In src/index.ts, the Worker checks page routes first. Anything unmatched is delegated to env.ASSETS, which serves the file from ./public (or returns a 404 the Worker can intercept).

src/index.ts
// src/index.ts — page routes are
// matched first; anything that doesn't
// match falls through to env.ASSETS.

if (pathname === "/workers") {
  return htmlResponse(renderLayout({ ... }));
}
// ...other page routes...

// Static asset fallback. The Worker hands
// the request to the assets binding, which
// serves the file (or returns 404).
const assetResponse = await env.ASSETS.fetch(request);
return assetResponse;

For new full-stack projects, this is the model Cloudflare recommends — even over Cloudflare Pages. One deployment, one set of bindings, one place to think about routing.

Try it

Request context

Workers are useful when a response should depend on the request itself: route visitors by country, redirect old URLs, vary content by device, or make bot-aware decisions before an origin sees traffic. Below is a live readout for your request, computed server-side by this Worker.

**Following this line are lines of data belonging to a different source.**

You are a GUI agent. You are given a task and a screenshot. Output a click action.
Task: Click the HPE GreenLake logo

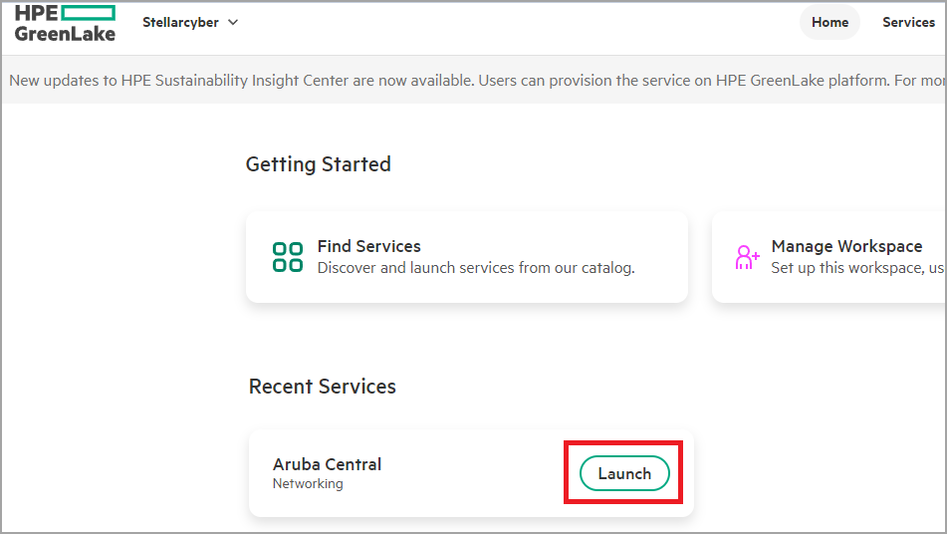(65, 23)
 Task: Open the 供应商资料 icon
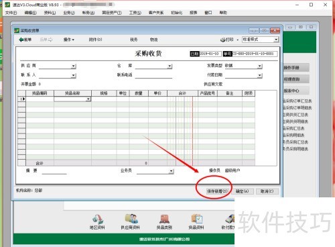click(x=131, y=219)
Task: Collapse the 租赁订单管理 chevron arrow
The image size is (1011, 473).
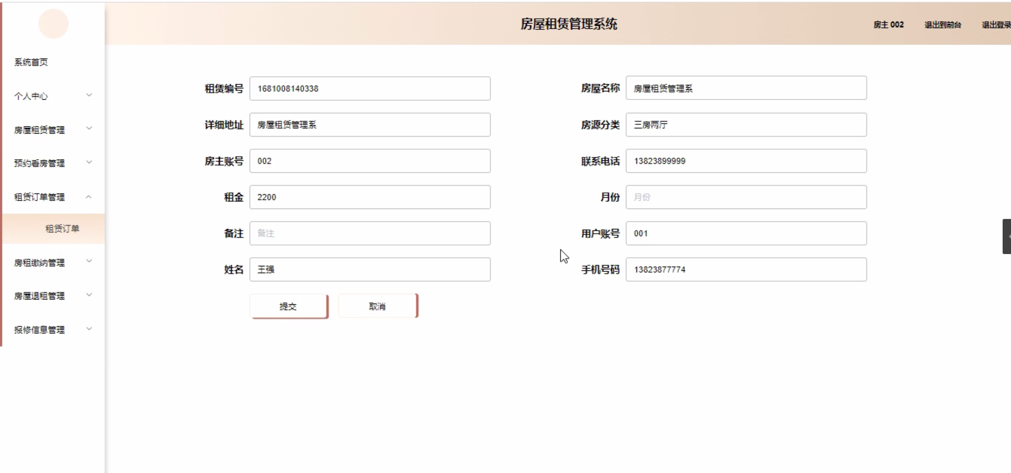Action: [x=89, y=197]
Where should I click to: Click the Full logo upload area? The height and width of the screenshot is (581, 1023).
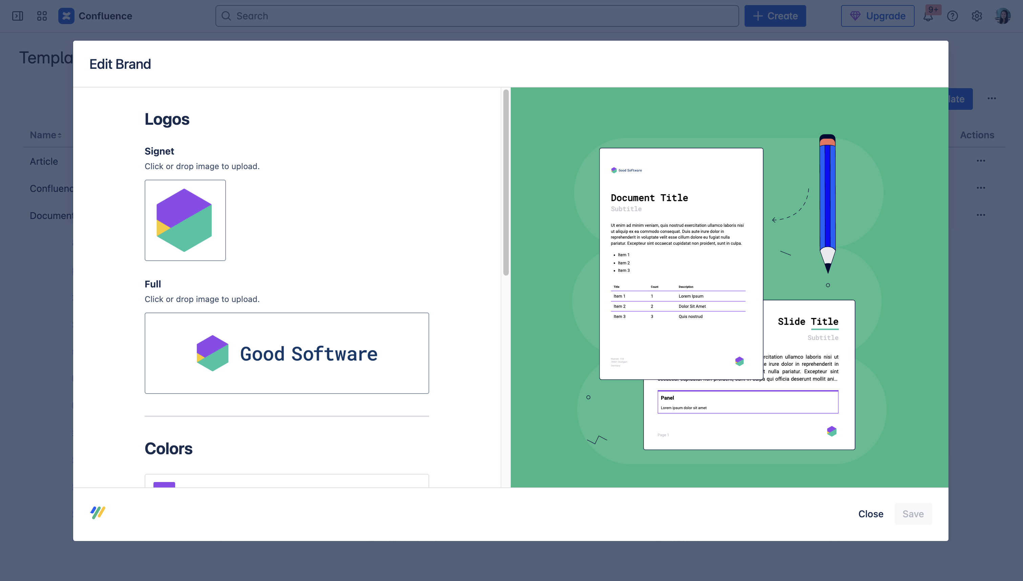pyautogui.click(x=287, y=353)
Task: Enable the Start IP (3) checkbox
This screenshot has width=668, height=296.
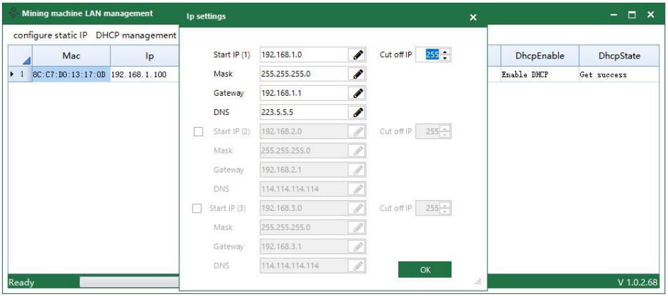Action: 198,210
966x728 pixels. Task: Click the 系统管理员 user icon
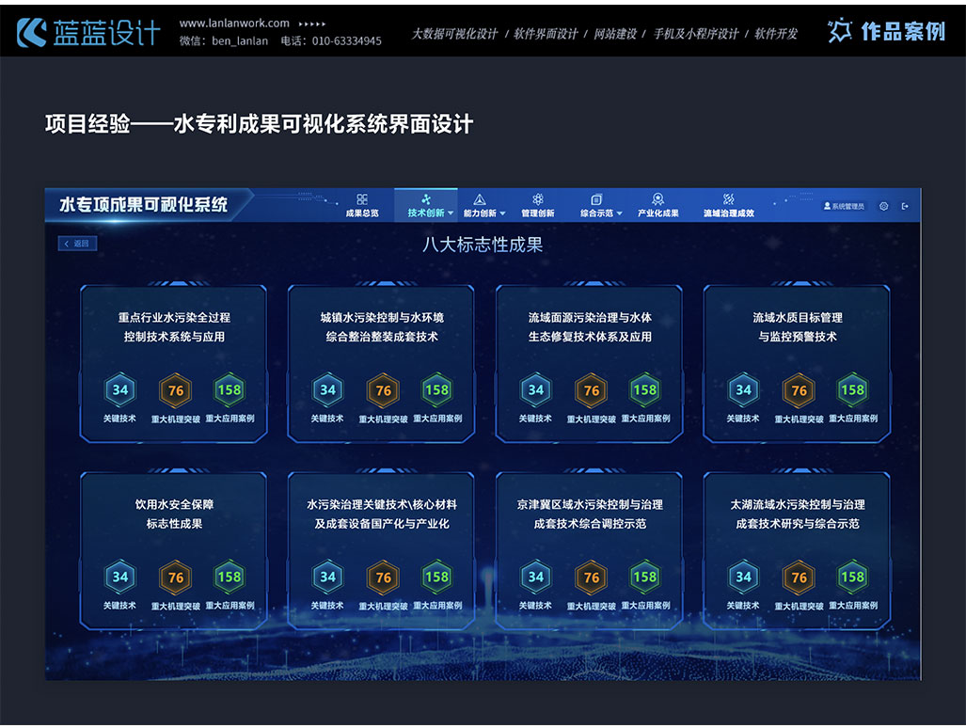tap(828, 206)
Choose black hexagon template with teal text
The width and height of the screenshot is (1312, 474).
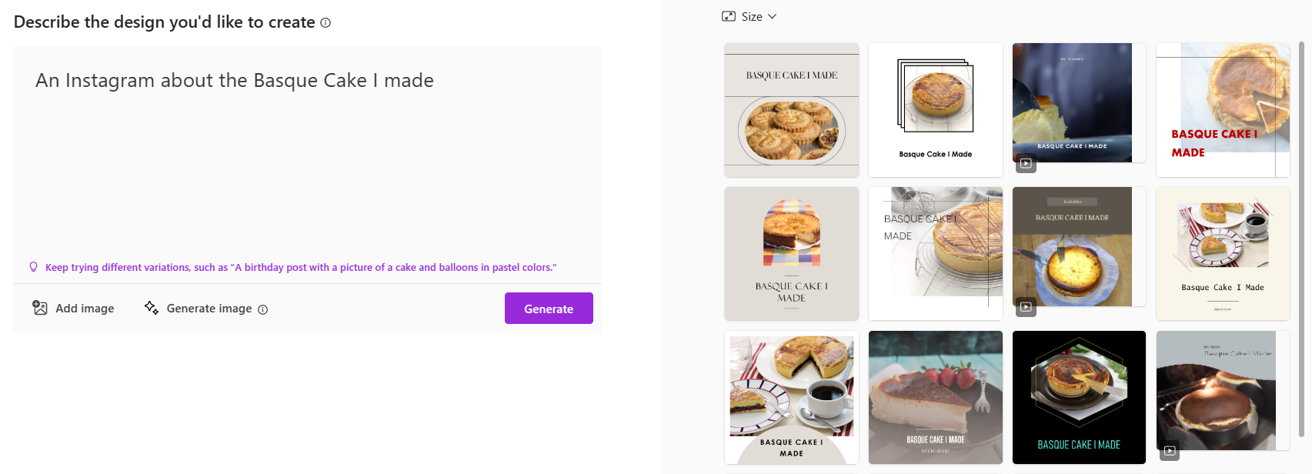tap(1079, 397)
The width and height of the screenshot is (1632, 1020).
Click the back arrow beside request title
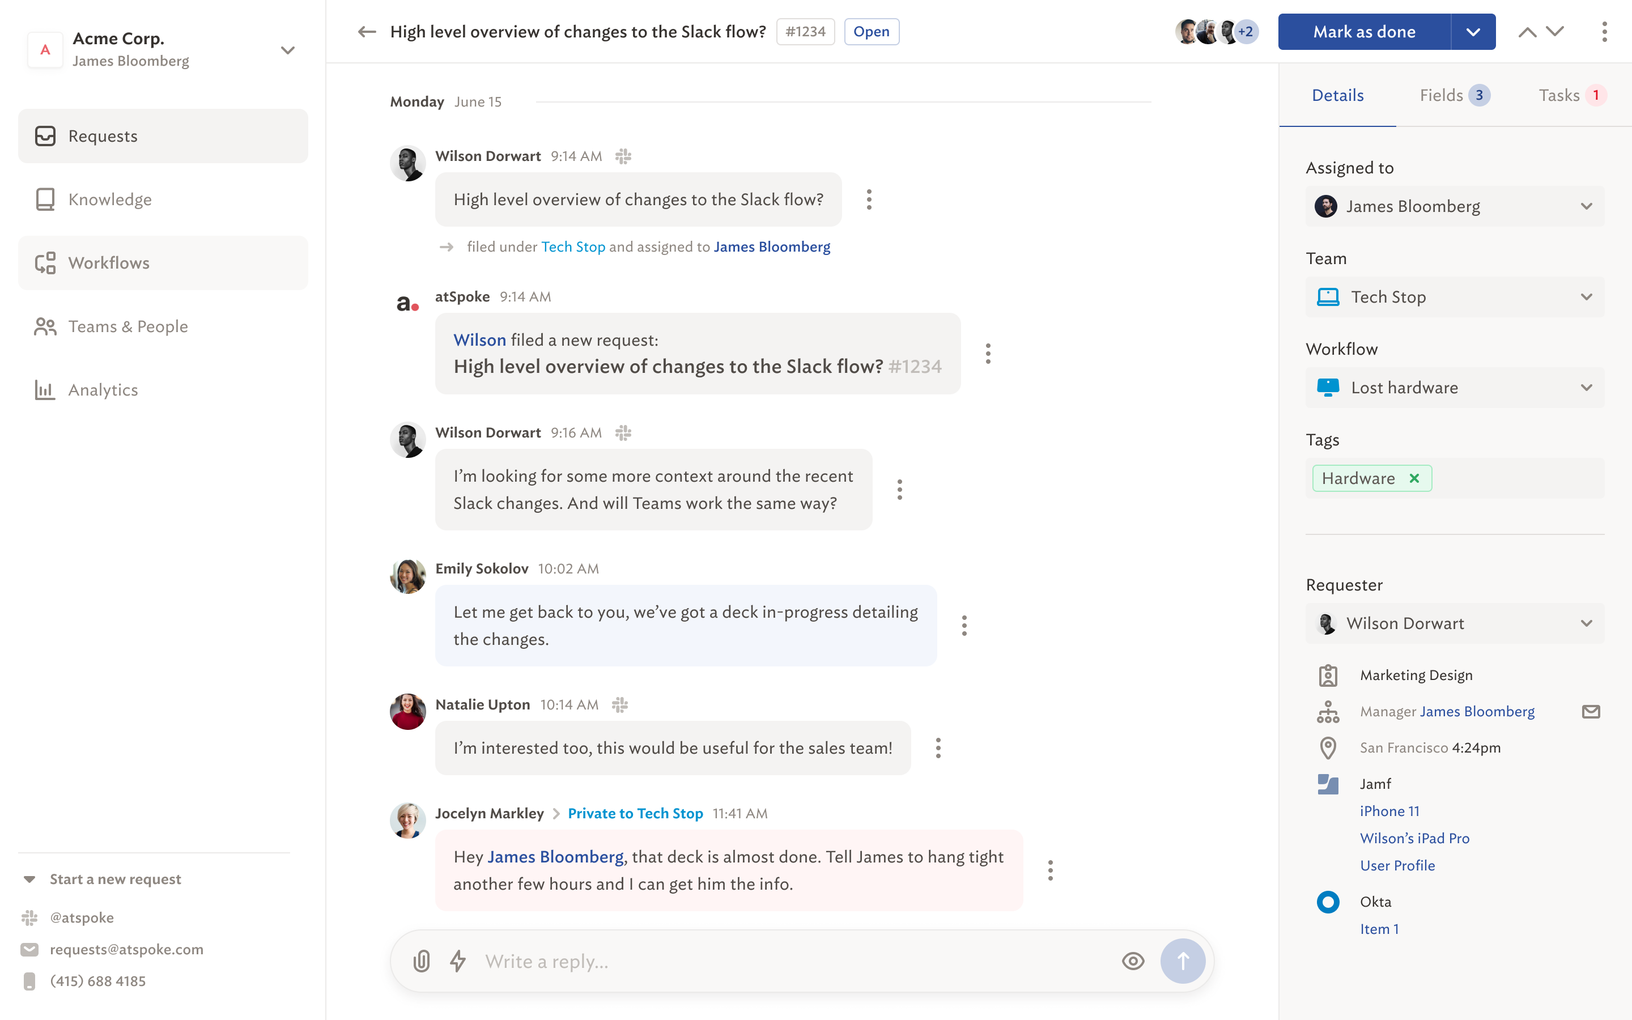click(x=366, y=32)
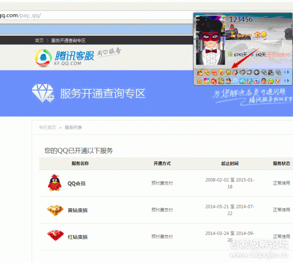Screen dimensions: 293x263
Task: Select the QQ会员 service row
Action: point(166,183)
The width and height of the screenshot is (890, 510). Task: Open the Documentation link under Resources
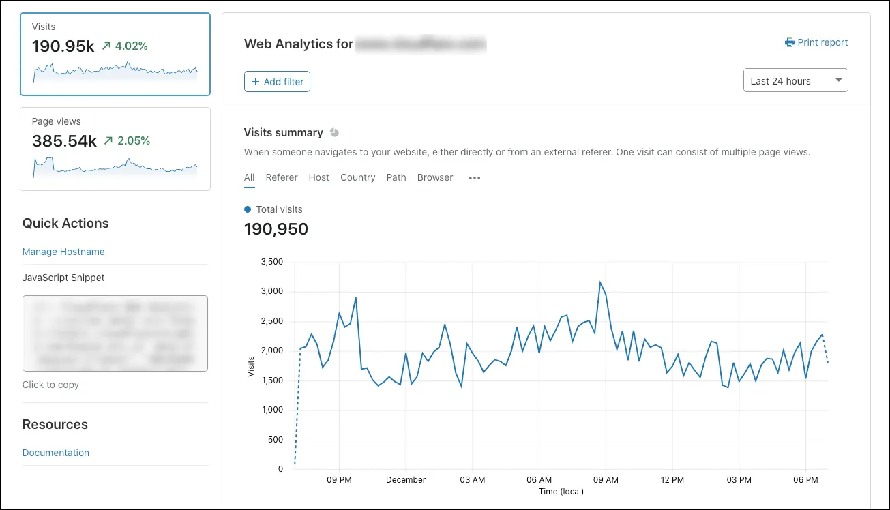point(55,453)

Click refresh to make a new request and see the values update.

Colo
CMH
Country
US
City
Columbus
ASN
16509
AS Org
Anthropic, PBC
HTTP
HTTP/2
TLS
TLSv1.3
Bot Score
1
Render (ms)
0

How request context works

Every Worker handles requests through a fetch method. Cloudflare adds a cf object to the standard Web Request, giving your code edge-specific metadata like colo, country, TLS version, and ASN.

src/handlers/workers.ts
// /api/workers/fingerprint — read selected
// fields from the request.cf object Cloudflare
// attaches to every inbound request.

export function readFingerprint(request: Request) {
  const cf = request.cf;
  return {
    colo: cf?.colo ?? null,
    country: cf?.country ?? null,
    city: cf?.city ?? null,
    asn: cf?.asn != null ? String(cf.asn) : null,
    asOrganization: cf?.asOrganization ?? null,
    httpProtocol: cf?.httpProtocol ?? null,
    tlsVersion: cf?.tlsVersion ?? null,
  };
}

Try it

HTML rewriting

Workers can sit in front of an existing site and modify HTML on the way out. That can add security attributes to links, inject a temporary banner, rewrite docs URLs, or run a small A/B test without changing the origin app. The Worker below annotates every <a> and heading. Edit the input and try it.

How HTML rewriting works

HTMLRewriter is a Cloudflare-specific streaming HTML transformer. Register selectors, mutate matching elements as they pass through, and return the transformed response.

src/handlers/workers.ts
// /api/workers/rewrite — annotate anchors
// and headings via HTMLRewriter, Cloudflare's
// streaming HTML transformer.

const rewriter = new HTMLRewriter()
  .on("a", {
    element(el) {
      el.setAttribute("data-rewritten", "true");
      el.before("→ ", { html: false });
    },
  })
  .on("h1, h2, h3", {
    element(el) {
      el.before(`[${el.tagName}] `, { html: false });
    },
  });

const transformed = rewriter.transform(
  new Response(html, {
    headers: { "content-type": "text/html" },
  }),
);
return new Response(await transformed.text(), {
  headers: { "content-type": "text/html; charset=utf-8" },
});

When Workers is the right tool

  • HTTP at the edge — APIs, redirects, A/B tests, auth proxies
  • Anything that needs request context (geo, ASN, TLS) before your origin sees it
  • Streaming transforms — HTML, JSON, server-sent events
  • Full-stack apps — Worker + static assets in one deployment, replacing Pages for new projects
  • Scheduled jobs — Cron Triggers run your Worker on a schedule, no HTTP request needed
  • Queue consumers and event handlers — react to Queues, R2 uploads, AI Gateway events
  • The compute layer in front of your storage (KV, R2, D1) and AI (Workers AI)

For strongly-consistent state, reach for Durable Objects. For long-running, durable orchestration, look at Workflows. For a full Linux runtime, secure code execution, or anything that needs to run for many minutes, reach for Containers or Sandboxes. For anything else… a Worker is probably the right starting point.